The reputable apps in this guide work the opposite way. They are visible, they require the other person to agree, and they let that person see and turn off the sharing. If a product promises to monitor someone covertly, run from it, both for their sake and your own legal safety.

So the rule we follow, and the one we would suggest to anyone, is simple:

  1. Track only devices you own.
  2. Or track other people only with their clear, informed consent.

If you are worried about an adult's safety, the better path is an open conversation and a shared family locator that everyone agreed to, not a hidden app. If you believe you are the one being tracked without consent, Android's own safety checks and Google Play Protect can flag suspicious apps, and local support organizations can help. This is general information and not legal advice, so when the stakes are high it is worth checking the rules where you live.

With that framing in place, the rest comes down to fit. Pick Find Hub for your own phone, Google Maps sharing or Family Link for everyday family needs, and a fuller app like Life360 only if you want the extra alerts and history and everyone is on board.

Phone tracking: only with consent
Legitimate, consent-based tracking, and the stalkerware line.

Picks compared at a glance

Not sure which tracker fits your situation? The chart below lines up our top picks against the things that matter most: cost, whether sharing is consent based, and how easy each is on the battery.

Top phone trackers compared on cost, consent and battery
Free, consent and battery at a glance for our four top picks. Life360 has a free tier with paid extras.

Frequently asked questions

What is the best free phone tracker app for Android?

For finding your own lost or stolen device, Google Find Hub is the best free option and it is already on your phone, so there is nothing to install. For keeping a family in sync, Google Maps location sharing and Glympse are both free and built on consent. Paid apps like Life360 add nicer extras, but most people are well covered without spending anything.

Can I track a phone without the other person knowing?

You should not, and we would strongly advise against trying. Tracking an adult's phone without their consent is illegal in many places and a serious breach of trust. The reputable apps in this guide are designed around mutual sharing or clear parental setup for a child you are responsible for. If safety is the concern, talk openly and set up a family locator together rather than reaching for hidden spy tools.

Do phone tracker apps drain your battery a lot?

Constant location apps do use more power, since GPS and frequent updates keep the phone busy. In our testing, always on family locators like Life360 had a noticeable effect, while on demand tools like Glympse and Google Maps sharing barely registered because they only run when you need them.
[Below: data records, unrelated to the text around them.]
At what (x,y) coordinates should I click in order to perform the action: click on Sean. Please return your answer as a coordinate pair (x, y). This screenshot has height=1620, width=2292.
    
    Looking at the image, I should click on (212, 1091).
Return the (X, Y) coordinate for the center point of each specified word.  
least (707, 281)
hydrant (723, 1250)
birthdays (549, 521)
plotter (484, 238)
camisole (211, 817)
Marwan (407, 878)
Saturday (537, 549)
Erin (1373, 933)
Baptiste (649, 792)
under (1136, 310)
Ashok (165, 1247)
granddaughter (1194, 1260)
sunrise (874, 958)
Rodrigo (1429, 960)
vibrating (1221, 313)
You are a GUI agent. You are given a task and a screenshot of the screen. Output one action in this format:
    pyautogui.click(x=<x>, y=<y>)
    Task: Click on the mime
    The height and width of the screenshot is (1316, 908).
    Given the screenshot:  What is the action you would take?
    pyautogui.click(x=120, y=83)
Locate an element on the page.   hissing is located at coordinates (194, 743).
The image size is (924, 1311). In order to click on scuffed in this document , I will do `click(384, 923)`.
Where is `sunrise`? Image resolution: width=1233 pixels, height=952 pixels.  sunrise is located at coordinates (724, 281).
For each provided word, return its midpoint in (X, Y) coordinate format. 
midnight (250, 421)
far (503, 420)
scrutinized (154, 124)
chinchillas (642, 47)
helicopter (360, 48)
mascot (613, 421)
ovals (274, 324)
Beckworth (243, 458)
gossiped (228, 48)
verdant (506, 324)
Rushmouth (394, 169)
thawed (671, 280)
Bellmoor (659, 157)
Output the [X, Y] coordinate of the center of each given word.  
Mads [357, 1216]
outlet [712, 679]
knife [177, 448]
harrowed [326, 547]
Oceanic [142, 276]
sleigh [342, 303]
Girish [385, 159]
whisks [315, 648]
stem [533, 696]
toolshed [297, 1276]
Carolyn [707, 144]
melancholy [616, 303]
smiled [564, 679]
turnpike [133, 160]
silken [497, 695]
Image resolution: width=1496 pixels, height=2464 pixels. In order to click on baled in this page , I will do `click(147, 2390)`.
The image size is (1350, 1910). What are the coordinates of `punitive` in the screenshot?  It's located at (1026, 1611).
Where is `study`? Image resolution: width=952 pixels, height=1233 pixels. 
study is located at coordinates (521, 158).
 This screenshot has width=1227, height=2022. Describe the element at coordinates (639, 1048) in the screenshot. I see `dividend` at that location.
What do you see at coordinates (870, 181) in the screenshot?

Lowering update frequency in the app settings and using battery saver on long days keeps the drain manageable.

How do I find my Android phone if it is lost or stolen?

Open android.com/find in any browser or use another phone with the Find Hub app, then sign in with the same Google account. You can ring the phone at full volume, see it on a map, lock it with a message, or erase it remotely if it is truly gone. The newer offline finding network can locate many devices even when they have no signal, which is reassuring when minutes matter.

What is stalkerware, and how is it different from a family locator?

Stalkerware is hidden tracking software installed on someone's phone without their knowledge, often by a partner or ex, and using it to monitor an adult without consent is abusive and illegal in many places. A family locator is the opposite: it is visible, the people being located agree to it and can see who is sharing with them, and they can turn it off at any time. The honest tools in this guide are all consent based by design.

Is it legal to track my child's phone?

In general, a parent or guardian can use location tools on a device they own and provide to a minor child, and tools like Google Family Link are built for exactly this. The healthy approach is to set it up openly so the child knows it is there rather than hiding it. Rules vary by location and can change as a child gets older, so this is general information and not legal advice; when in doubt, check the laws where you live.